What if I’m struggling to forgive, can I still have assurance?

What if I’m struggling to forgive, can I still have assurance? Answered by Jon Moffitt

 

Transcription:

Hi, this is Jon, and today on ask Theocast, I’m answering Sam’s question, and the question has to deal with forgiveness and our assurance. He asks, “If I’m struggling to forgive somebody who has hurt me or offended me, how should that be seen in regards to my standing before God or my assurance?”

Well, this is a complicated question, and it’s not as simple as some may think. Sometimes we hear it said that if you’re unwilling to forgive or if you’re struggling to forgive somebody, then you yourself have not been forgiven by God. In the context when Jesus says this, there’s a reason for what he is saying, and I don’t think we should confuse it with the struggle.

Let’s think about this scenario for a moment. You’ve been hurt. You’ve been offended deeply, and you maybe don’t have the opportunity to find restitution where this person is asking for forgiveness, or they’re not wanting to repent and ask for forgiveness, and now you are left with the responsibility to then offer them forgiveness and not allow bitterness to swell up within you. It’s hard because the offense is so hard, deep, and caused so much pain and scarring that you struggle to move past it.

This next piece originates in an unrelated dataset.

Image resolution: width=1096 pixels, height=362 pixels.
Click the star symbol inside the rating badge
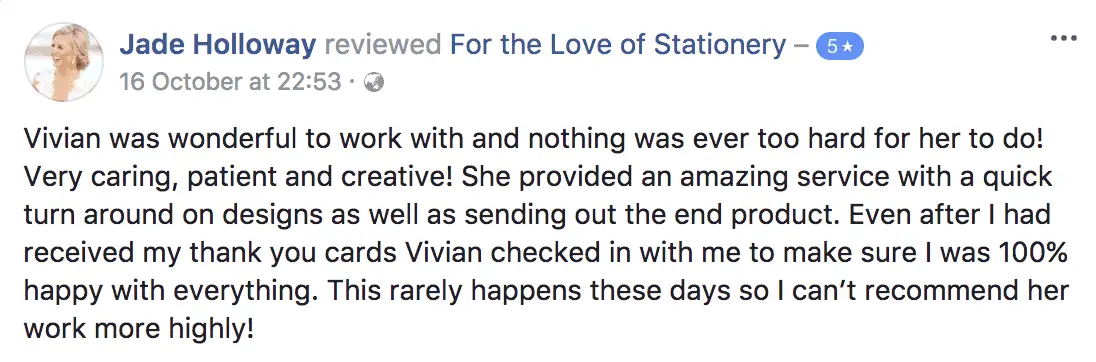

I think there’s a difference between saying, “I absolutely will never forgive this person. I will always hold it over them,” versus, “I struggle to forgive them. I have to forgive them over and over and over again because I do find myself falling back underneath that pain and scarring that was left behind, and I become bitter and angry again, and then I have to forgive them again.” That’s different, that struggle with sin. First John one, nine tells us that if we confess our sins, he is faithful and just to forgive us of our sins and to cleanse us from all unrighteousness, so that struggle with the ongoing forgiveness of this person is different from saying, “I absolutely will never forgive them for what they have done.”

Now, I think we also need to understand the difference between forgiveness and restitution. Just because you forgive somebody, it doesn’t mean that the relationship with them has to be perfectly restored back to where it was. For instance, in a marriage where there has been tremendous unfaithfulness and pain, the spouse can offer forgiveness, meaning that they will not hold the sin of the other person over them, but that doesn’t mean that the marriage can then be restored. It may be better for the marriage to not be restored in certain circumstances because it might be unsafe for the individual or it just may not be wise. Seeking pastoral council in that situation is important.

To use a job illustration, if someone was dishonest at their job or did something illegal, and the boss then offers them forgiveness, like, “Look, I forgive you, I will not hold this over you, but that doesn’t mean you can have your job back.” That would make sense, right? So we always have to understand the difference between forgiveness and restoration.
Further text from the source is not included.